Trying to cast back the int to a char* might work if the pointers are the same size as int on the target platform, but it's actually Undefined Behaviour IIRC.

  • I guess an overflow would be possible if the size of a point and int differs.

It's valid in C, due to semantics around pointers. Try that in Java and you'll quickly find that it's not valid in "C-ish languages". C absolutely checks types, it's just weakly typed. Python doesn't check types at all, which I wouldn't have a problem with, if the language didn't have type annotations that sure look like they'll do something.

It won't "overflow memory".

This says there will be an immutable array of six bytes, with the ASCII letters for "thing" in the first five and then the sixth is zero, this array can be coerced to the pointer type char* (a pointer to bytes) and then (though a modern C compiler will tell you this is a terrible idea) coerced to the signed integer type int.

The six byte array will end up in the "read only data" section of the executable, it doesn't "overflow memory" and isn't stored in the x.
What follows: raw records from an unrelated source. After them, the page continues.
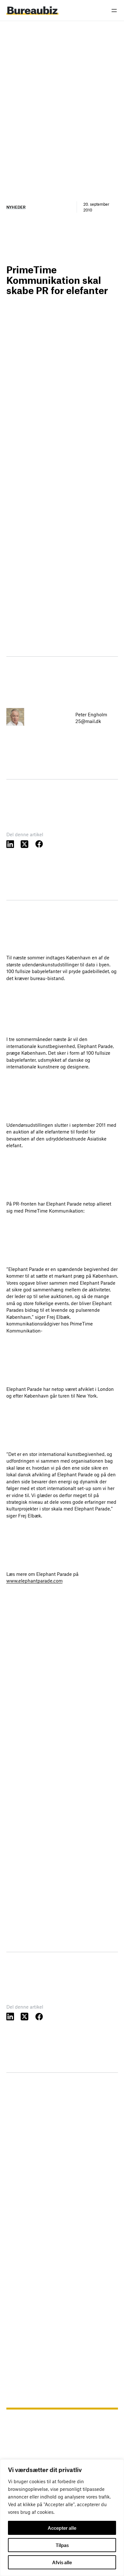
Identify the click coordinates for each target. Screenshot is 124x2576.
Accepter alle (62, 2528)
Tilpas (62, 2545)
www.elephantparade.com (34, 1580)
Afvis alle (62, 2562)
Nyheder (15, 207)
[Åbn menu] (114, 10)
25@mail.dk (88, 721)
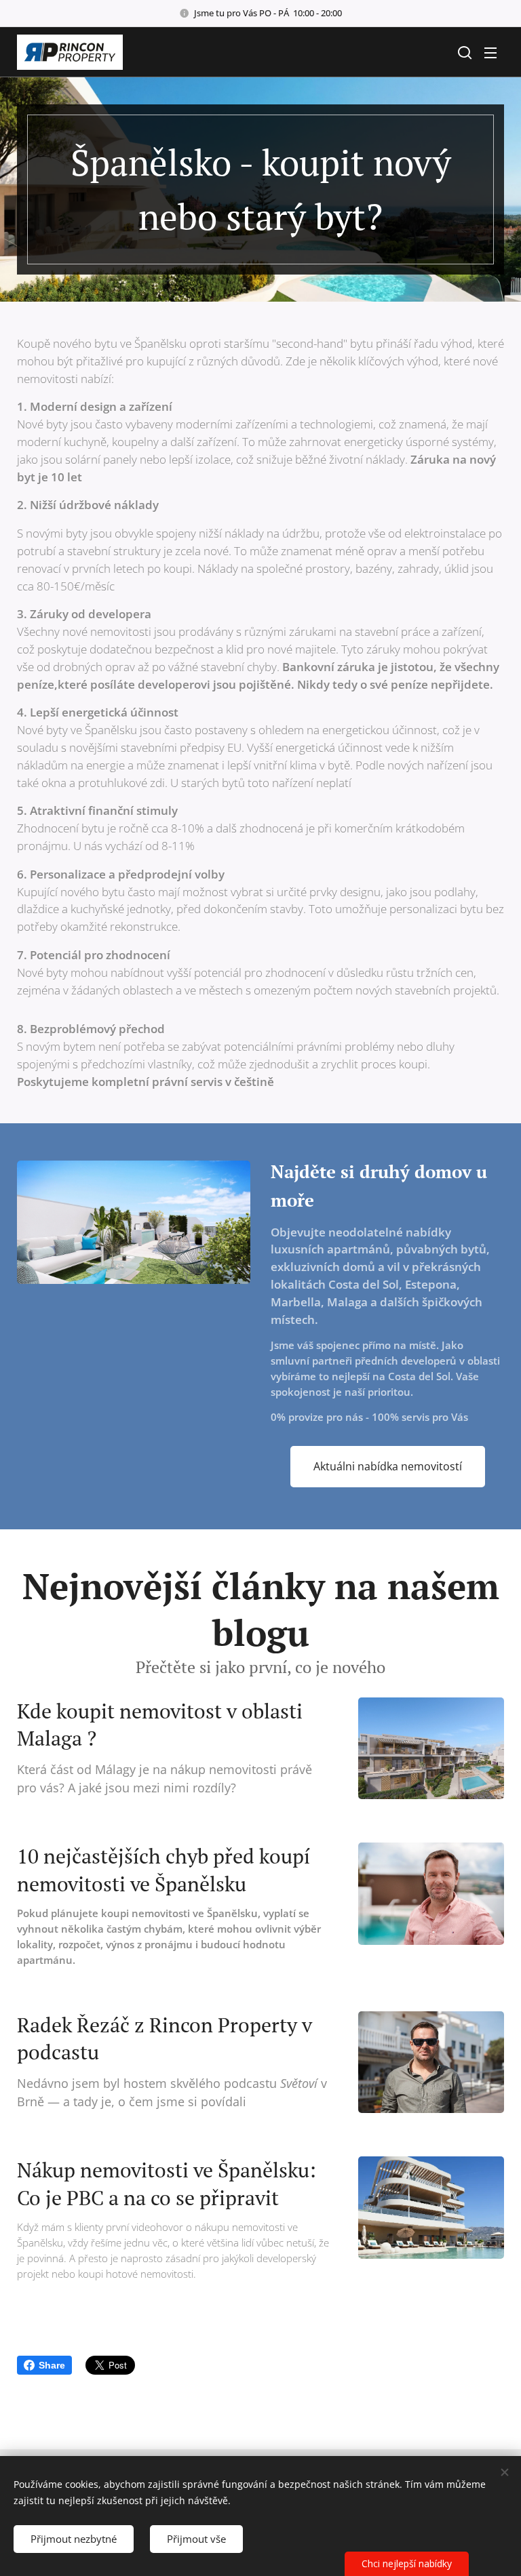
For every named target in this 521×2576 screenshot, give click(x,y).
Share (52, 2365)
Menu (490, 52)
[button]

Even if you gave x a more sensible type "char*" that word "thing" isn't somehow stored in your variable, it's a pointer.

So, this isn't the same at all and you don't understand C as well as you thought you did.

Edited: fix escaping bold markers

  • I was talking about the int being 32 bits and the pointer being 64 bits but go off. If you did a naive codegen of this without type checking where the compiler just said "yes ma'am blindly copying the value to &x" then you would clobber adjacent memory. That's the point I'm making, you rely on the type checker to make the types actually mean things and give you safety guarantees.

    It feels stronger is languages where you can't even produce a running program if type checking fails but it's conceptually the same.